Author: Alisa Best, 3L Liberty University School of Law

Average read time: 2-4 minutes

Business formation has been on the rise lately, meaning many have been tirelessly working on their business plans. A typical business plan includes:

  1. An executive summary;

  2. A company description;

  3. Products and services;

  4. A marketing plan;

  5. An operational plan;

  6. Management & organization; and

  7. A financial plan.

And once complete with the business plan, the official process of forming the business begins. This includes, for most, filing the articles of organization for LLCs, and though not required to file, drafting an operating agreement.

The articles of organization is the document that is filed in the State in which an individual desires to form their business in. However, the operating agreement is the document that details how the business is to be operated. But what happens to the business in the event of incapacity or death? Is the business to cease operations? Is it to continue to run? And if it is to continue to run, who is to take over in your place? Do you want to keep it in the family, or do you want to sell it? Your operating agreement and having a comprehensive estate plan can help mitigate these concerns.

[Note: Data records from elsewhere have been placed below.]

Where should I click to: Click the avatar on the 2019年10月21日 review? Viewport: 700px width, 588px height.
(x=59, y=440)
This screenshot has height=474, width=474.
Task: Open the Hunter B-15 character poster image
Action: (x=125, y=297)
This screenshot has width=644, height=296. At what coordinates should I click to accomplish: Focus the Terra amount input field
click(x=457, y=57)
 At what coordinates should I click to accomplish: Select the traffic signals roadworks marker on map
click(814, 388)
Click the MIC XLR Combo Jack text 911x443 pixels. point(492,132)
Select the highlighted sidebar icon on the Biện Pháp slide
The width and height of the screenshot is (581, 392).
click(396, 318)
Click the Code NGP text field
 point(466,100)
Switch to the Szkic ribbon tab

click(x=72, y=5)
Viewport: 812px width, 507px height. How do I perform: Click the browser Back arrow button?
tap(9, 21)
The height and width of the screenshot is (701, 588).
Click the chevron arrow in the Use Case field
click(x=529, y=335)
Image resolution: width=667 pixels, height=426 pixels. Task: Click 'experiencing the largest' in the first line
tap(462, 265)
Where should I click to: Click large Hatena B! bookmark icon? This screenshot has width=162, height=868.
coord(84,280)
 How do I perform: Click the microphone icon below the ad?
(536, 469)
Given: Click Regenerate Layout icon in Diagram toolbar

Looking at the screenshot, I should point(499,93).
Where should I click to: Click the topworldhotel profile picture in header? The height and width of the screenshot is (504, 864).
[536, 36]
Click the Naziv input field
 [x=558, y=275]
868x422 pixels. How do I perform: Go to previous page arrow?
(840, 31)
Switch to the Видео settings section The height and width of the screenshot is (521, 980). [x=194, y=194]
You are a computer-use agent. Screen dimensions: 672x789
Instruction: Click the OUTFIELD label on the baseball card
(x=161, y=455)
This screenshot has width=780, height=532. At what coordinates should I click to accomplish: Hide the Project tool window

In your operating agreement, you can address the duration of the company. In doing so, an individual has the discretion to decide what will happen upon death or incapacity of a member – if the business is to continue, addressing successor members who may participate in the management of the business and who may retain economic interests from the predecessor member. And can also provide instructions on winding up the business. Winding up is the process of dissolving a company and selling stock, paying off creditors, and distributing any remaining assets to members.

With your comprehensive estate plan, there are strategic ways businesses may be transferred or gifted to beneficiaries. Using wills, trusts, and other common estate planning documents can help ensure that decisions that align with your wishes will be made. Wills and trusts can also address instructions of your wishes on how to proceed with the business and how the interests are to be held and passed down to beneficiaries, but it is important that if you addressed it in your operating agreement to ensure that the language matches across the documents. A power of attorney can be help in the event of incapacity as well. A power of attorney is an instrument granting someone authority to act as agent for the grantor. With this document, you can appoint someone to make decisions on your behalf, but with this comes the importance of communication between you and the person you wish to appoint as power of attorney. This communication is important in regards how much authority they have and their understanding of your goals for your business.

Taking these measures to protect yourself and your business, are well worth it in the long run. But don’t forget to update all of your documents as your business grows and/or changes to ensure adequate planning and protection.